Clustering module of the deep embedding clustering (DEC) algorithm. It uses the trained encoder of the ResidualAutoEncoder to initialize the DEC Clustering network. Kmeans is used to initialize centroids in the latent space.

Parameters:

Argument Detail
num_clusters: str, Number of clusters to create from the algorithm
encoder: nn.Module, Pre-trained encoder for intializing the centroids. Encoder tranforms data to the latent space for clustering
cinit: str, Initialization method of centroids of clusters. Default KMeans

Returns:

Variable Detail
q: torch.Tensor, Tensor of similarity between embedding points z_i and centroid mu_j. Assumes Student's t distribution as the kernel
p: torch.Tensor, Tensor of target distribution based on soft assignment of q_i
xo[0] torch.Tensor, Input data to the ResidualAutoEncoder
xr[0] -torch.Tensor_, Reconstructed input by the ResidualAutoEncoder

Class Functions:

  1. init_centroid:
def init_centroid(self,
                  data,
                  method = "KMeans")

Returns clustered data after calculating the optimal number of speakers using eigen-gap method, and then clustering the data based on the method specified.

Parameters:

Argument Detail
data: torch.Tensor, Input data to be clustered
method: numpy.ndarray, Clustering method.

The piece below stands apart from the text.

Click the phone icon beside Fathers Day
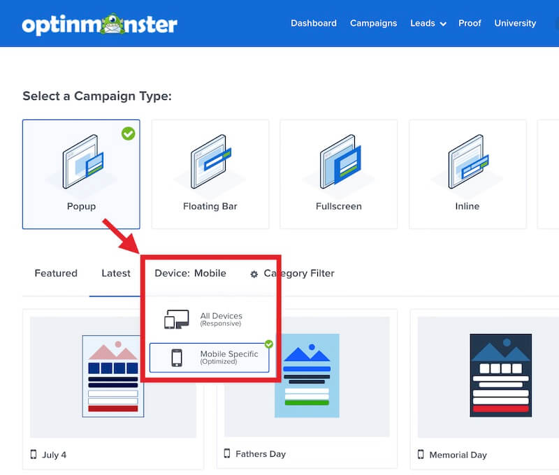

Default KMeans. Options KMeans/Spectral

Returns:

Variable Detail
output: torch.Tensor, Tensor containing intialized centroids for the dataset

class DEC()

class DEC(self,
          num_clusters,
          encoder, data,
          cinit = "KMeans"):

Defined in DEC.py

Deep embedding clustering (DEC) algorithm. It uses the trained encoder of the ResidualAutoEncoder to initialize the DEC Clustering network. It calls ClusteringModule class to initialize the centroids.

Parameters:

Argument Detail
encoder: nn.Module, Pre-trained encoder for intializing the centroids. Encoder tranforms data to the latent space for clustering
num_clusters: str, Number of clusters to create from the algorithm. Default None uses eigengap to determine number of clusters
cinit: str, Initialization method of centroids of clusters. Default KMeans. Options KMeans/Spectral

Class Functions:

  1. fit:
def fit(self,
        data,
        y_true = None,
        niter = 150,
        lrEnc = 1e-4,
        lrCC = 1e-4,
        verbose = False)

Trains the algorithm by measuring the KL Divergence between target and observed distributions. Also updates the ResidualAutoEncoder using MSE loss in parallel to improve the latent space project of the data for better clustering. Both the updates use the Adams optimizer and the objective function is a linear combination of KL Divergence between target and observed distribution, and MSE Loss between input data and its reconstruction by the ResidualAutoEncoder.

Parameters:

Argument Detail
data: torch.Tensor, Input data to be clustered
y_true: numpy.ndarray, True labels of the data we aim to cluster. predict() and clusterAccuracy() functions are invoked only if y_true is not None
niter int, Number of epochs to train the model for
lrEnc float, Learning rate for updating the encoder
lrCC float, Learning rate for updating the cluster centres
verbose bool, True value activates the tqdm progress bar while training. False returns no updates when training
  1. predict: def predict(self, data)

Predict the cluster label to the data by inspecting the label about which the observed distribution is maximized.

Parameters:

Argument Detail
data: torch.Tensor, Input data to be labels after clustering

Returns:

Variable Detail
y_pred: numpy.ndarray, Soft prediction labels of the data
  1. clusterAccuracy: def clusterAccuracy(self, y_pred, y_true)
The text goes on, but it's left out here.